- [Exercise brief]: Please repeat the lines from the one containing "You are a computer-use" through the end of the lines, both included, substituting "Save As" for "Download" and changing nothing else. Omit the pictures from your answer.

╭──

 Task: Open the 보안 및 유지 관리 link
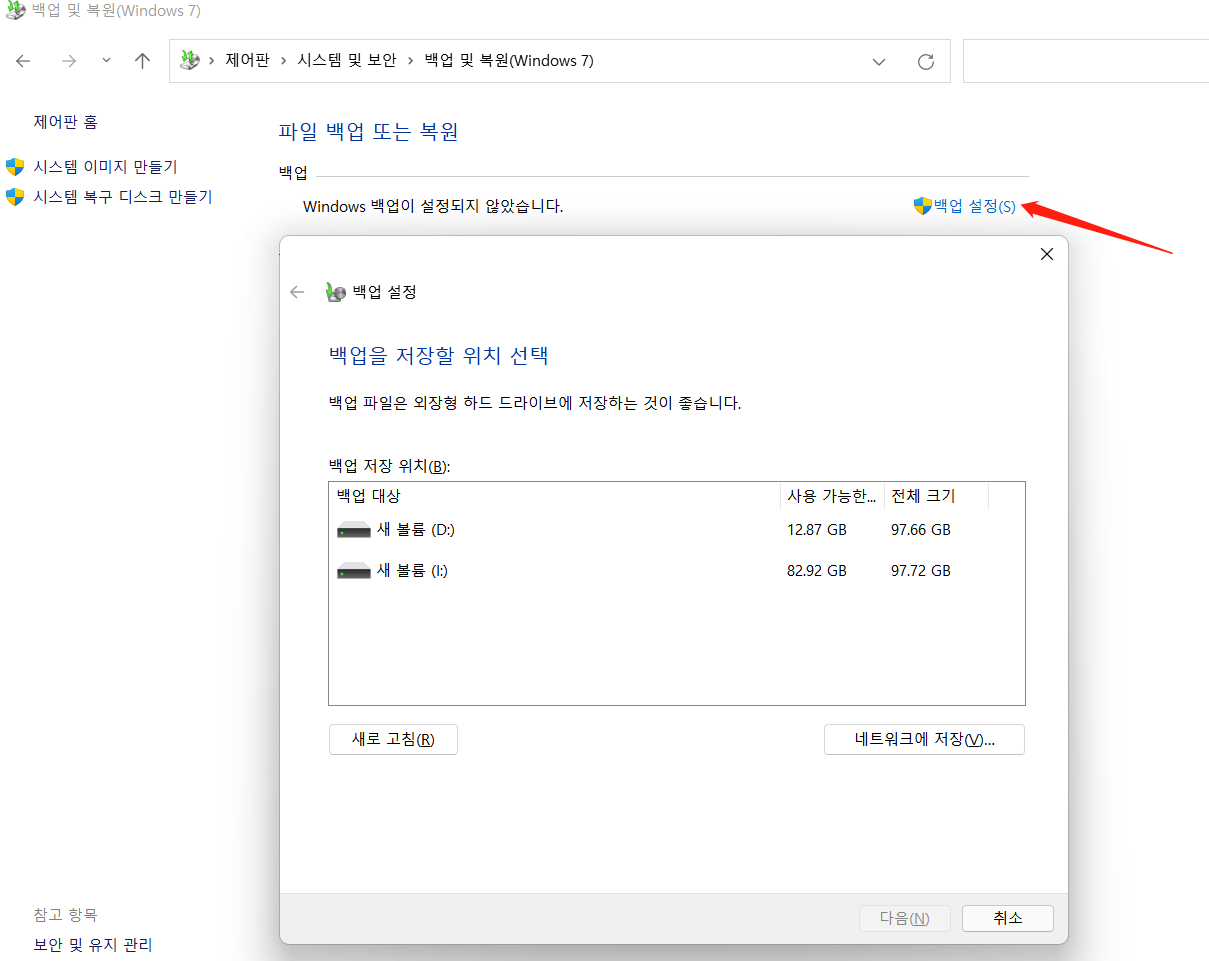(x=91, y=943)
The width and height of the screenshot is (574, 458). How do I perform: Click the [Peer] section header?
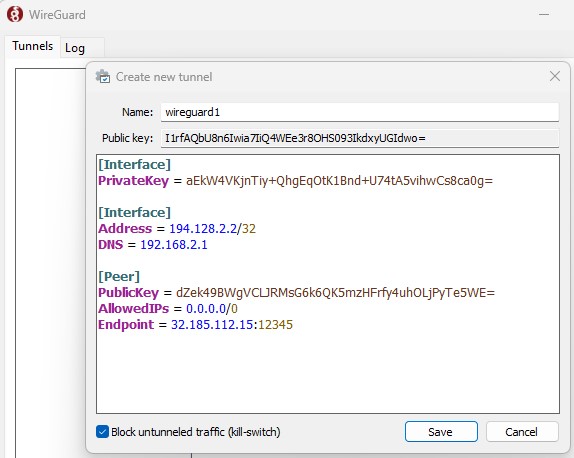(119, 276)
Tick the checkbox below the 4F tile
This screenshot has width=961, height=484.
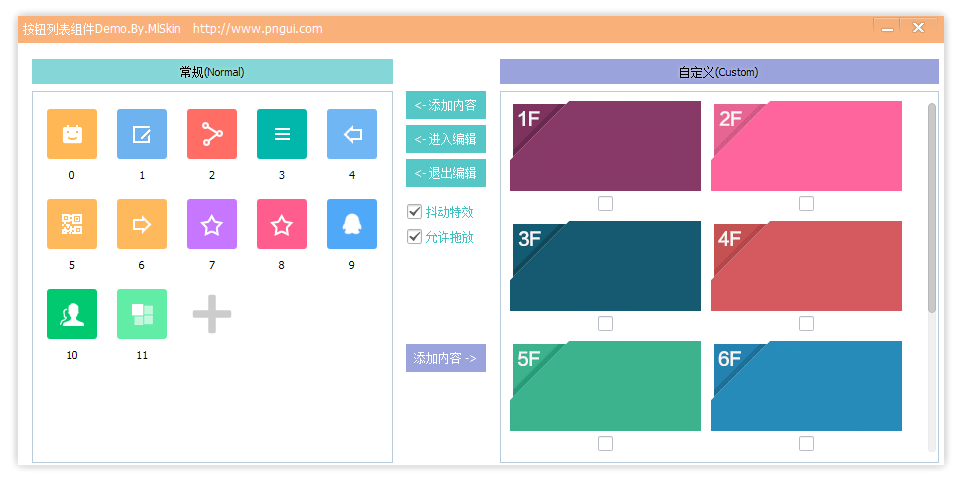point(806,324)
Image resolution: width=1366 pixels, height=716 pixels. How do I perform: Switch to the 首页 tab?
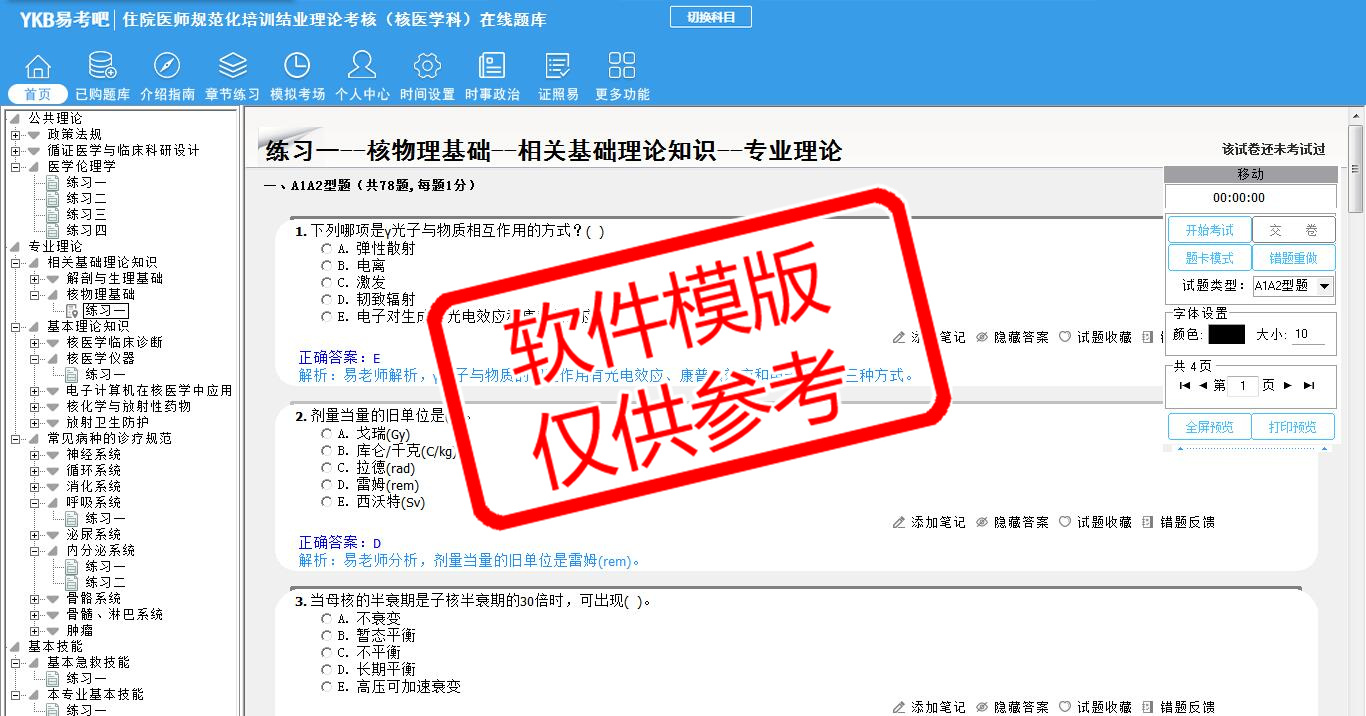37,95
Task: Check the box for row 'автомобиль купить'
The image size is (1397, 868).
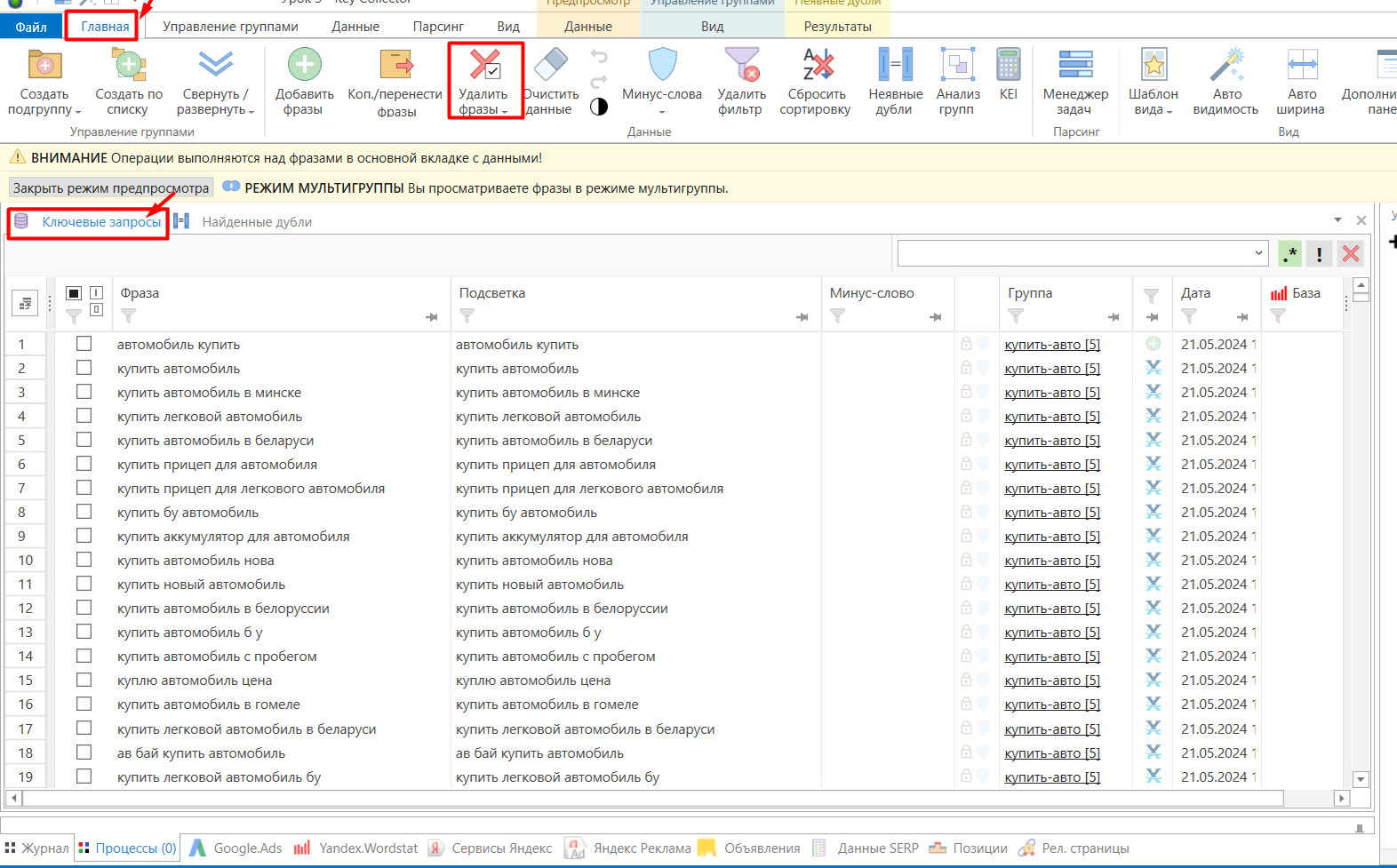Action: click(84, 343)
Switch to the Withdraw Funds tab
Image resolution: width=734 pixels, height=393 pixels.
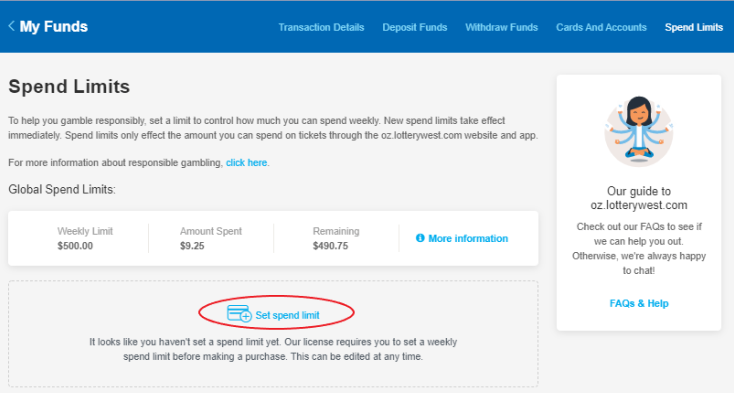[x=501, y=27]
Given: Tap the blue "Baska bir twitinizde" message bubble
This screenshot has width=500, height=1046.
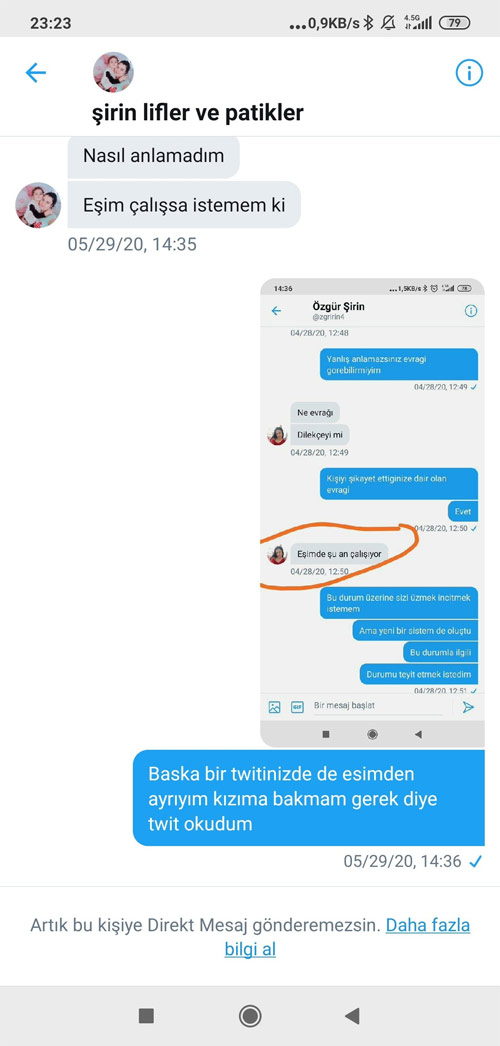Looking at the screenshot, I should coord(309,798).
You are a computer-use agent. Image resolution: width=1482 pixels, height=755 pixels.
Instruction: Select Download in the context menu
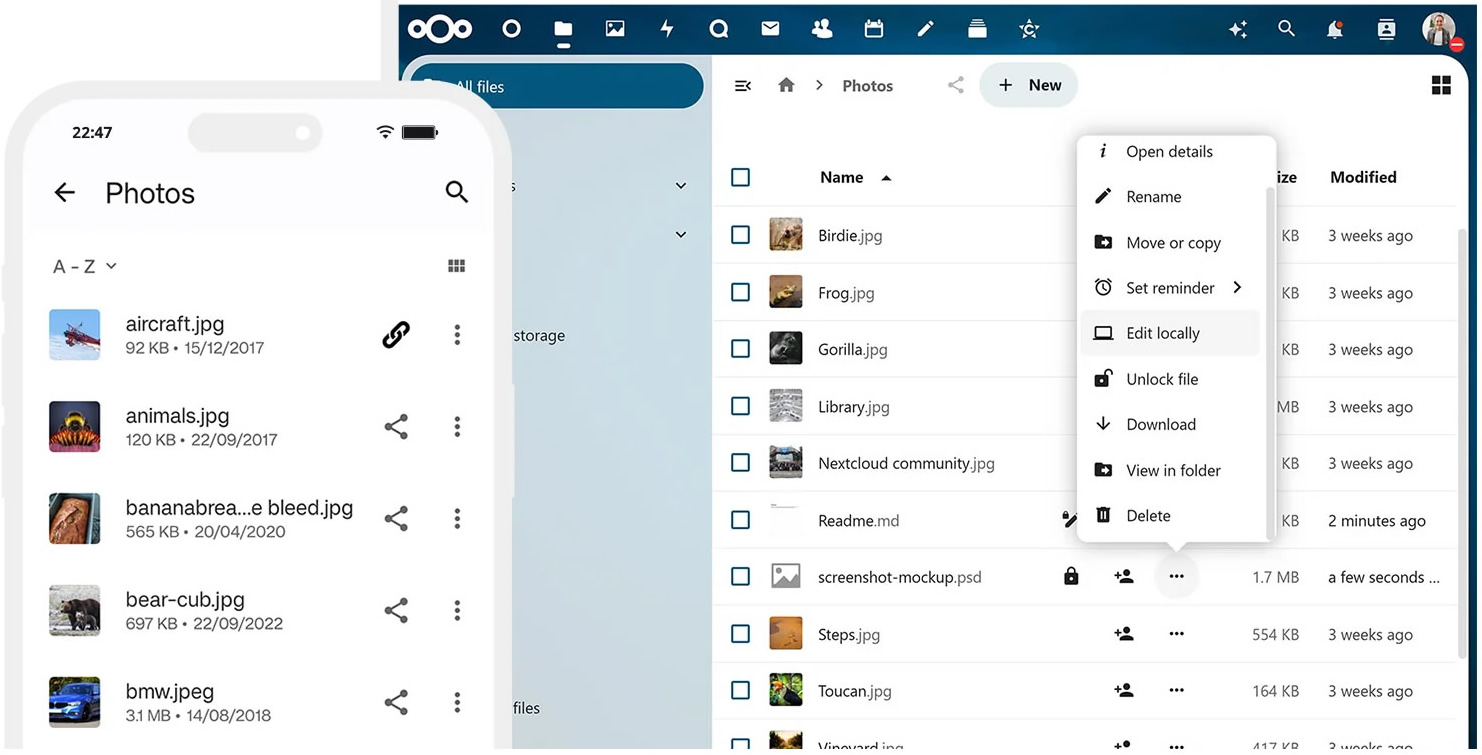1160,424

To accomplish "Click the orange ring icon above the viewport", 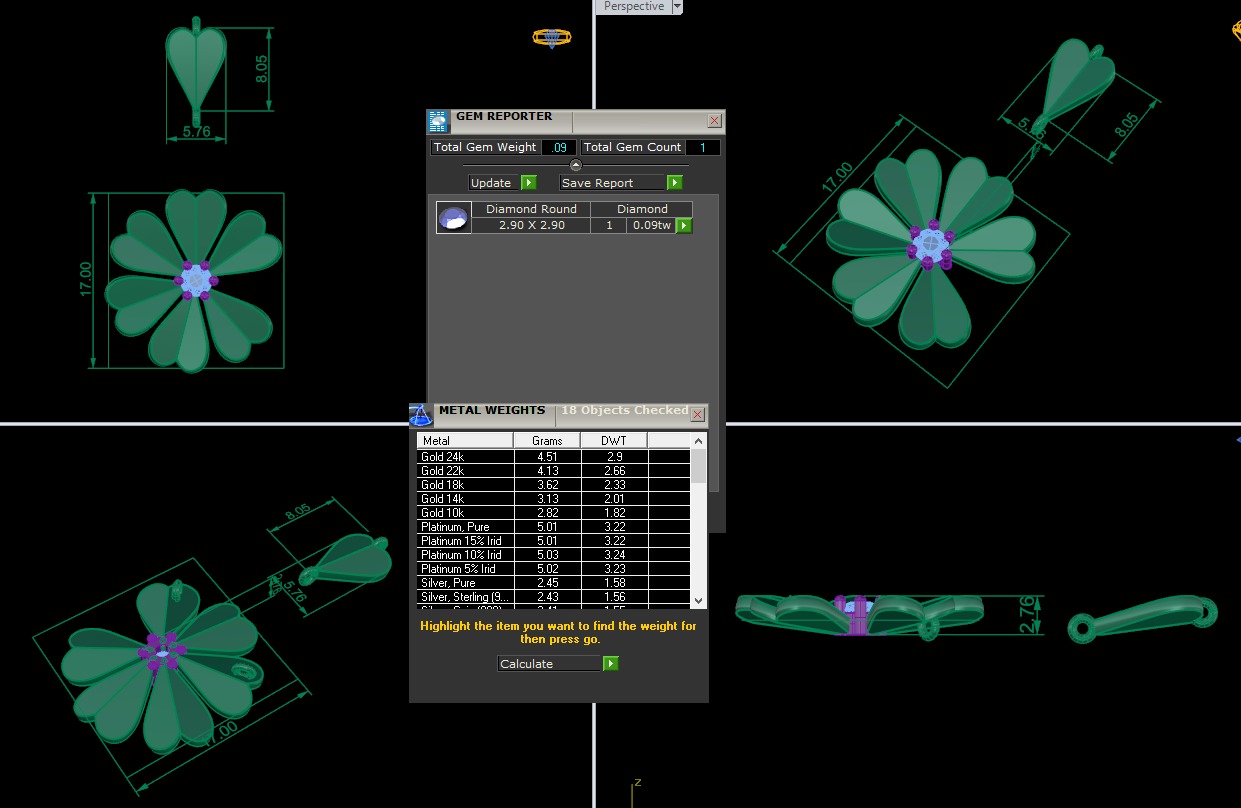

╰──

- [Response]:
You are a computer-use agent. Image resolution: width=1482 pixels, height=755 pixels.
Instruction: Select Save As in the context menu
1160,424

To accomplish "Click the orange ring icon above the viewport", 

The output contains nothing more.